Sardinians have a love affair with their “hot water”, just like Neapolitans with coffee.
While it’s great as an after-dinner digestif, whenever it’s time to toast a shot of abbardente works well.
According to Psyche, it is also a drink with which to observe death: when someone dies it is customary to enjoy a glass of filu ‘e ferru during the midnight vigil to honor the deceased.
Filu ‘e ferru is as fiery as the Sardinians who continue to make it at home, just like their ancestors, following the tradition. They believe it can be drunk like pure water.

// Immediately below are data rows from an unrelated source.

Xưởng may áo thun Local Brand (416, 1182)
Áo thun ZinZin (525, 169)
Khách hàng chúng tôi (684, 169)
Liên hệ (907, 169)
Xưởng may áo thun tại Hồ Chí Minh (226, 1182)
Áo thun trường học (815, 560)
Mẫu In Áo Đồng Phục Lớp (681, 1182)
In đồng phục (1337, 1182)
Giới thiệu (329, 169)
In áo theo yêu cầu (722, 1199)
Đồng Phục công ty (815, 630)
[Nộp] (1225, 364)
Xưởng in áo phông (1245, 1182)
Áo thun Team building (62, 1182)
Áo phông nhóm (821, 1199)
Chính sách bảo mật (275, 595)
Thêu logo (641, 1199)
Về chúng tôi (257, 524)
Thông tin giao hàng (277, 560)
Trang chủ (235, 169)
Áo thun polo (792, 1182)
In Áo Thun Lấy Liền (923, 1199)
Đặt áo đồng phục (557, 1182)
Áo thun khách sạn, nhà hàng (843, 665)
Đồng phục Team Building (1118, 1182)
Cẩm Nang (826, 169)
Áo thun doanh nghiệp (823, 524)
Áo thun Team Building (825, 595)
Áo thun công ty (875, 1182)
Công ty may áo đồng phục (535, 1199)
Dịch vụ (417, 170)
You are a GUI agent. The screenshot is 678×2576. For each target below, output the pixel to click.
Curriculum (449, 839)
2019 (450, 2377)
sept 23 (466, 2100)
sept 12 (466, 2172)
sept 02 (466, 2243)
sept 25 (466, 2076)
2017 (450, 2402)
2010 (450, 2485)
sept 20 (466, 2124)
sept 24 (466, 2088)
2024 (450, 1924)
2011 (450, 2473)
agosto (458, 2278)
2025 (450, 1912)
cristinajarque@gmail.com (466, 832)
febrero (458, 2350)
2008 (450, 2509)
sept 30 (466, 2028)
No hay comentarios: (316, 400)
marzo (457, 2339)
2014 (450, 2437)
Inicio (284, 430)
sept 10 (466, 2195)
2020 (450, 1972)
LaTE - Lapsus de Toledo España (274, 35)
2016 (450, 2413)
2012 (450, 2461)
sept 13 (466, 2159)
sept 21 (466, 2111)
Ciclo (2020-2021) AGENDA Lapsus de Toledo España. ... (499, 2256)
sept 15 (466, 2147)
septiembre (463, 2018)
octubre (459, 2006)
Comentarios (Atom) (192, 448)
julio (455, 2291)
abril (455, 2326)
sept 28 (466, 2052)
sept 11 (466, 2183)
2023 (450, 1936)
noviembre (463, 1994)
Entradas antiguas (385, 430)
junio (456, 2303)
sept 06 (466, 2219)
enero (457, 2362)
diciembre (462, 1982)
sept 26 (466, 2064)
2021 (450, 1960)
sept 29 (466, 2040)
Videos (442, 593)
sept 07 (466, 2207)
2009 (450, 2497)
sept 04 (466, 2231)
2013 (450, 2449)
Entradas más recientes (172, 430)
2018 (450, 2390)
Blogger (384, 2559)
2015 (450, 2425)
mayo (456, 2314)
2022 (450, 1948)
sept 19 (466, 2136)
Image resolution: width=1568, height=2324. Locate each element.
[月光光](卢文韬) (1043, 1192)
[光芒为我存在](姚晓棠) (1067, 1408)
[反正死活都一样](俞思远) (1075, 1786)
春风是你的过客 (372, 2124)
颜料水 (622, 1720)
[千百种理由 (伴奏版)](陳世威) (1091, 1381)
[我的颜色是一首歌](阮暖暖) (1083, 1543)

A woman from Santu Lussurgiu, who spoke to CNN on condition of anonymity for fear of being arrested by the authorities, says it’s not just for special occasions: “Those who like it drink it at any time of the day, even at breakfast.”
Making filu ‘e ferru strictly for personal consumption, he uses a huge still that belonged to his grandparents and has been in the family since the 1960s.
“It takes me half a day to distill the wine, which grows on our land. Apart from fennel, I often add absinthe,” he said.
The woman says she has now also involved her son in the daily preparation of her homemade filu ‘e ferru, perhaps a sign of the changing times that men like Psyche should play a key role in preserving the alcoholic heritage.